Note
Go to the end to download the full example code
Gradient of Radial kernels convolutions
This benchmark compares the performances of KeOps versus Numpy and Torch on various gradient of radial kernels convolutions. Namely it computes:
\[c_i^u = \sum_{j=1}^N \partial_{x_i^u} f\Big(\frac{\|x_i-y_j\|}{\sigma}\Big) \langle b_j, a_i \rangle, \quad \text{ for all } i=1,\cdots,M, \, u=1,\cdots,D\]
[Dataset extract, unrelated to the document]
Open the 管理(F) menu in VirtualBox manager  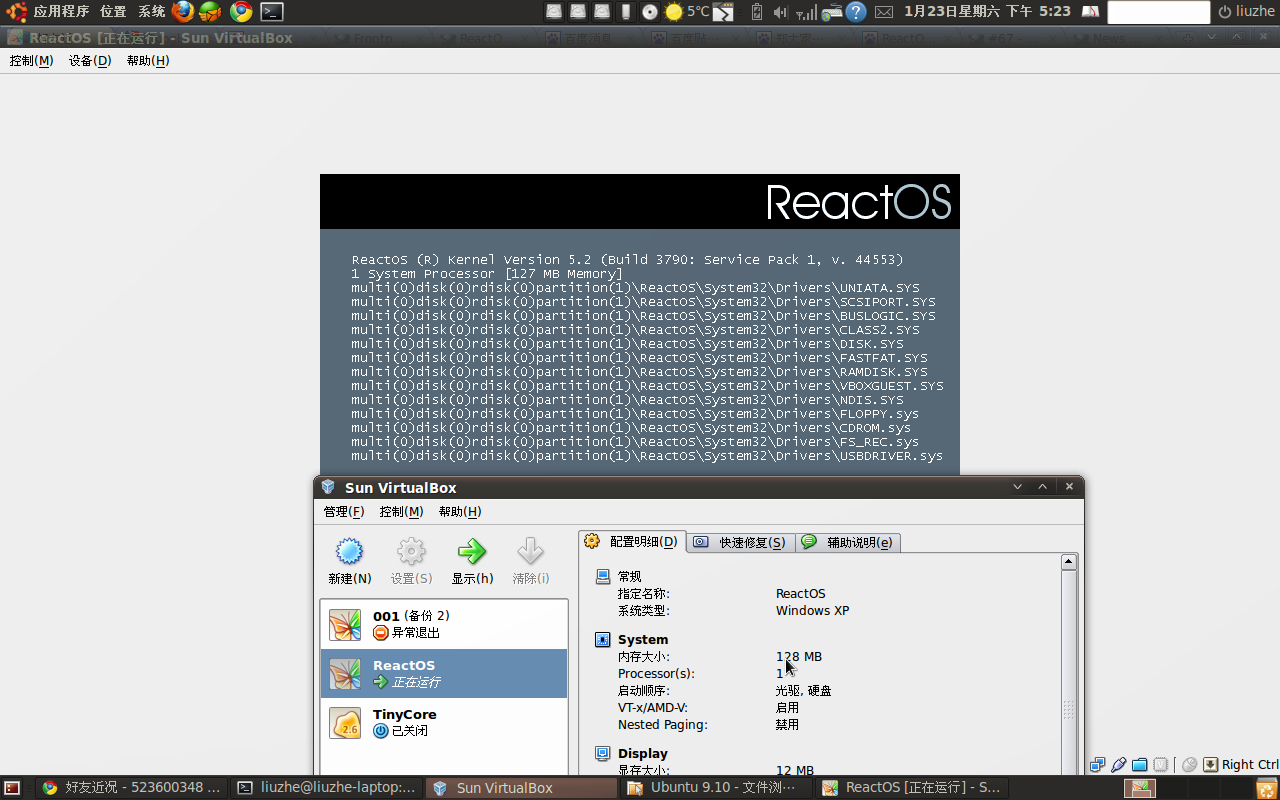point(343,511)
where \(f\) is a Gauss or Cauchy or Laplace or inverse multiquadric kernel. See e.g. wikipedia
Setup
Standard imports:
import numpy as np
import timeit
import matplotlib
from matplotlib import pyplot as plt
from pykeops.numpy.utils import grad_np_kernel, chain_rules
from pykeops.torch.utils import torch_kernel
from pykeops.torch import Vi, Vj, Pm
Benchmark specifications:
M = 10000 # Number of points x_i
N = 10000 # Number of points y_j
D = 3 # Dimension of the x_i's and y_j's
E = 3 # Dimension of the b_j's
REPEAT = 10 # Number of loops per test
use_numpy = True
use_vanilla = True
dtype = "float32"
Create some random input data:
a = np.random.rand(N, E).astype(dtype) # Gradient to backprop
x = np.random.rand(N, D).astype(dtype) # Target points
y = np.random.rand(M, D).astype(dtype) # Source points
b = np.random.rand(M, E).astype(dtype) # Source signals
sigma = np.array([0.4]).astype(dtype) # Kernel radius
And load it as PyTorch variables:
try:
import torch
use_cuda = torch.cuda.is_available()
device = "cuda" if use_cuda else "cpu"
torchtype = torch.float32 if dtype == "float32" else torch.float64
ac = torch.tensor(a, dtype=torchtype, device=device)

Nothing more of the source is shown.